“A causa dell’uscita della fogna che ha creato una grande torbidità tra sospensione melmosa e fango, abbiamo potuto constatare che allo sbocco dello scarico era presente una quantità immensa di assorbenti da donna, sacchetti, vassoi, a cui si aggiungono due cestini della spazzatura di proprietà del Comune, carrozzine, biciclette. Inoltre l’acqua era veramente molto torbida con molta mucillaggine in sospensione che va poi a depositarsi sul fondale adiacente: e ce n’era così tanta che si faticava a vedere il compagno che ti nuotava a fianco”.
Letto così senza riferimenti geografici precisi questo brano sembra tratto da una delle tante relazioni redatte dalle ASL di siti costieri italiani (o spagnoli, o nordafricani da parte delle rispettive autorità competenti) allorché le fiumare, ingrossate da grandi piogge improvvise, trascinano in mare tutto quanto l’inciviltà e la maleducazione in perenne ascesa degli uomini ha abbandonato sulle loro sponde inaridite. Oppure pare la visione desolante che affiora nel cuore di Milano quando ogni anno dai Navigli viene prosciugata l’acqua per i periodi di asciutta degli storici canali cari a Leonardo da Vinci.
Invece niente di tutto questo perché il luogo dello scempio è altrove, fuori dai patri confini, nella patinata Lugano, in rivetta Tell, sullo splendido lungolago prima dell’entrata al curatissimo e fioritissimo parco Ciani, ben noto a legioni di insubrici e di milanesi in gita turistico finanziaria. Ne ha dato notizia, con grande rilievo, nei giorni scorsi la stampa ticinese che ha ripreso il rapporto redatto dall’Associazione sommozzatori Octopus Team Lugano incaricata dal Consorzio pulizia lago di effettuare immersioni per raccogliere documentazione fotografica nell’area del golfo antistante il citato parco Ciani.

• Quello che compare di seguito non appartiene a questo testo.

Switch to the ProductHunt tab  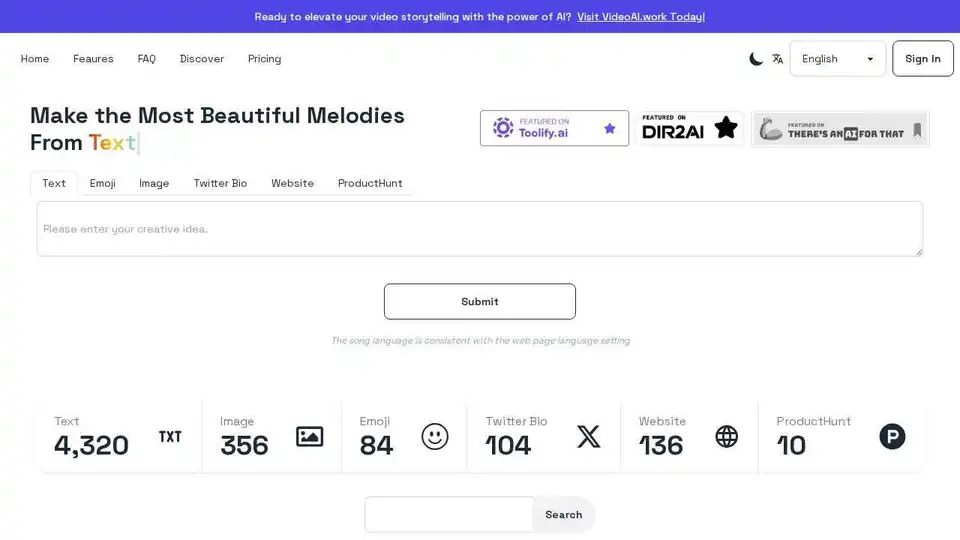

Un vulnus all’immagine della città pure lei alle prese con un bilancio pieno di vistose falle dopo anni di incauta grandeur e di passi più lunghi della classica gamba. Fatto sta che il problema della depurazione delle acque, dopo i massicci investimenti degli anni ‘70/’80, causa la mancata separazione tra acque scure e acque chiare, in periodi di massicce e costanti precipitazioni, come è accaduto nei mesi scorsi, evidenzia l’insufficienza delle stazioni di pompaggio con inevitabili sfioramenti e sversamenti di liquami nel lago.
Più o meno la stessa situazione, su scala minore, che affligge Porto Ceresio e per questa ragione ogni anno censurata dalle autorità ticinesi. Al punto da indurre il collega Bruno Costantini a scrivere con acuta ironia sul Corriere del Ticino: “smettiamola di menarla tanto a quelli di Porto Ceresio, saran tutti frontalieri e padroncini ma in fatto di fogne non ci battono nemmeno loro”.
Comunque un episodio grave e spiacevole che merita almeno due considerazioni: la prima è che nella tutela delle acque bisogna continuare a investire per adeguare di continuo gli impianti al mutamento delle tecnologie e delle sostanze da trattare, non esistono quindi per nessuno allori su cui riposare. Nemmeno per gli svizzeri definiti molti anni fa da Giorgio Bocca “i più migliori” per via dei loro ricorrenti complessi di superiorità; la seconda è che in ogni caso le condizioni del Ceresio, nonostante i getti maleodoranti di Rivetta Tell, non sono neppure lontanamente paragonabili a quelle dei primi anni settanta quando, risalendo il lago da Porto Ceresio fino a Lugano, il battello solcava acque marroni sempre più morte alla vita.
Del resto erano gli stessi anni in cui il lago di Varese in agonia suggerì, sempre a Bocca, il memorabile attacco di una corrispondenza che scandalizzò Palazzo Estense e i ben pensanti dell’epoca: “Se Piacenza galleggia nella nebbia, Varese si specchia nella merda”.